* PROMPT: Scan the lines below for the word "Click". Copy each line you find it in.

* INPUT FOR THIS TASK:

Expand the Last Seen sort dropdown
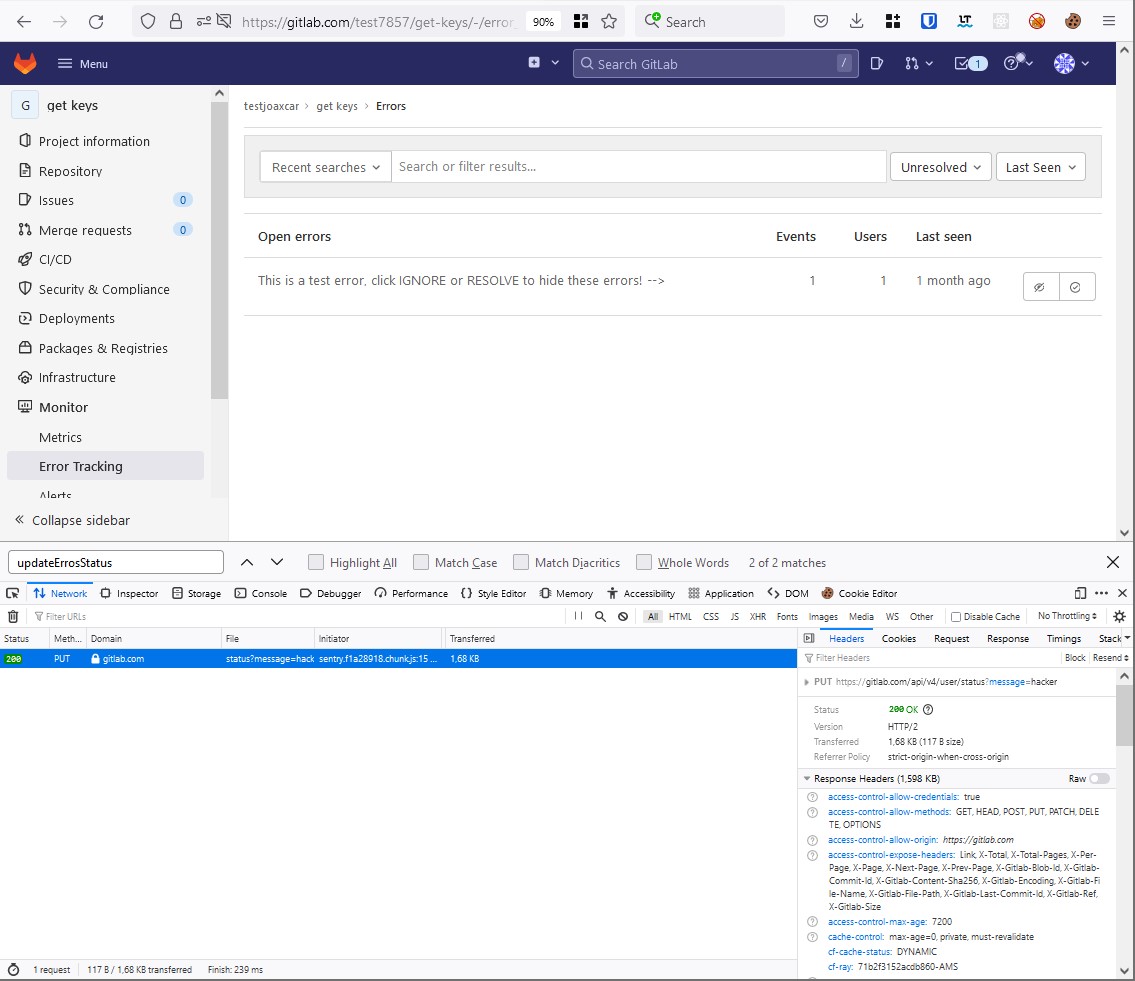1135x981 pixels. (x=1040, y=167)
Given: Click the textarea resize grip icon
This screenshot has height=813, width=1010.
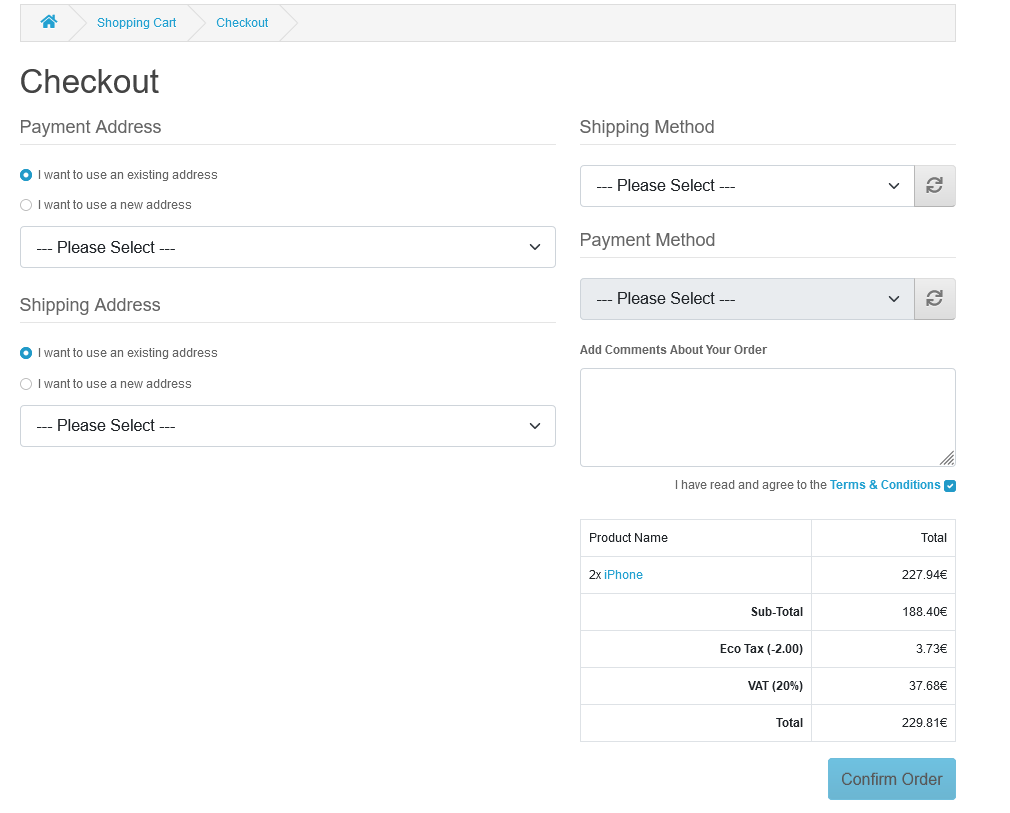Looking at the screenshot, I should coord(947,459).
--
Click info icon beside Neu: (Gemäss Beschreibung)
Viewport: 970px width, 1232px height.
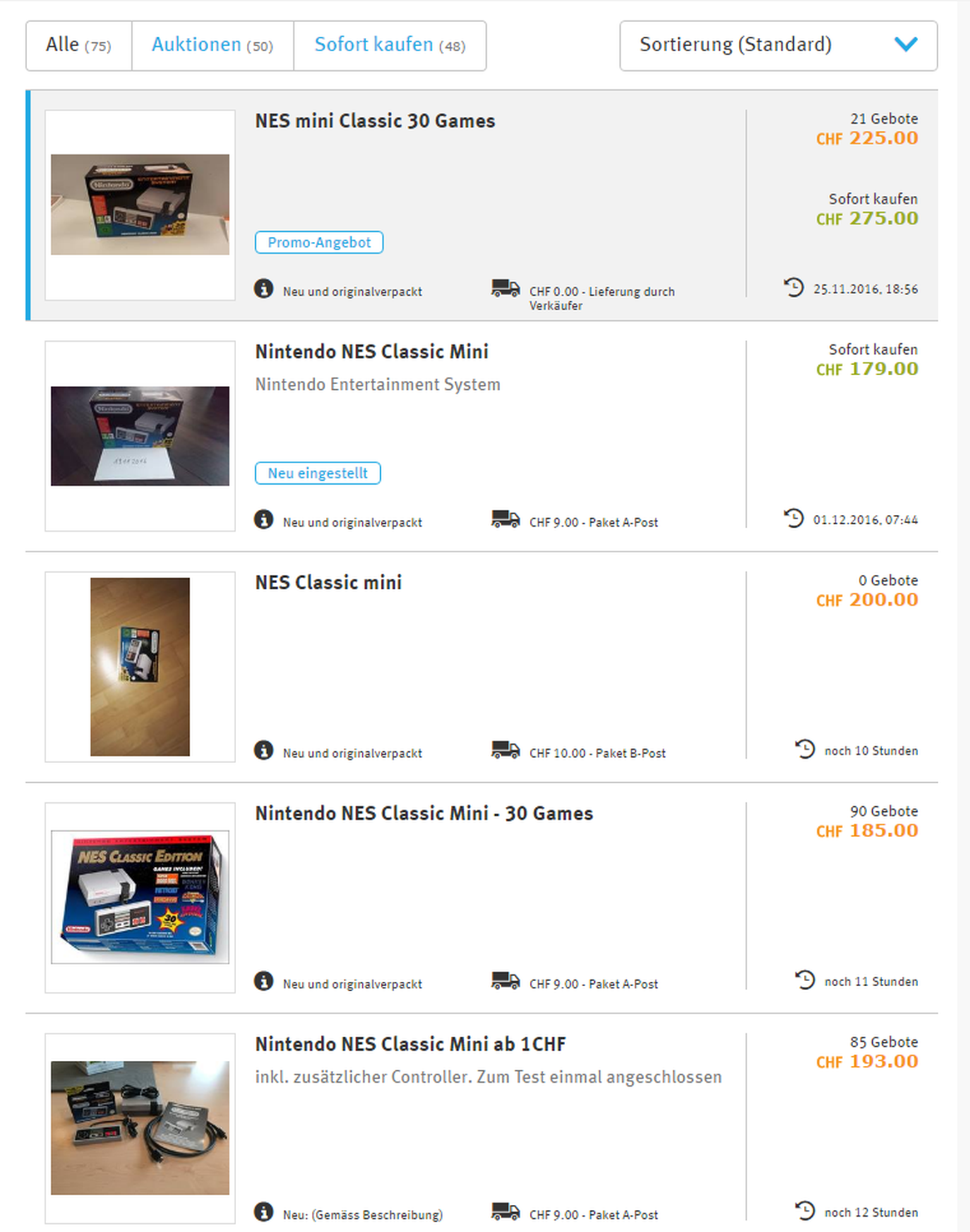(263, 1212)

* EXPECTED ANSWER:
Given: Click the textarea resize grip icon
Click info icon beside Neu: (Gemäss Beschreibung)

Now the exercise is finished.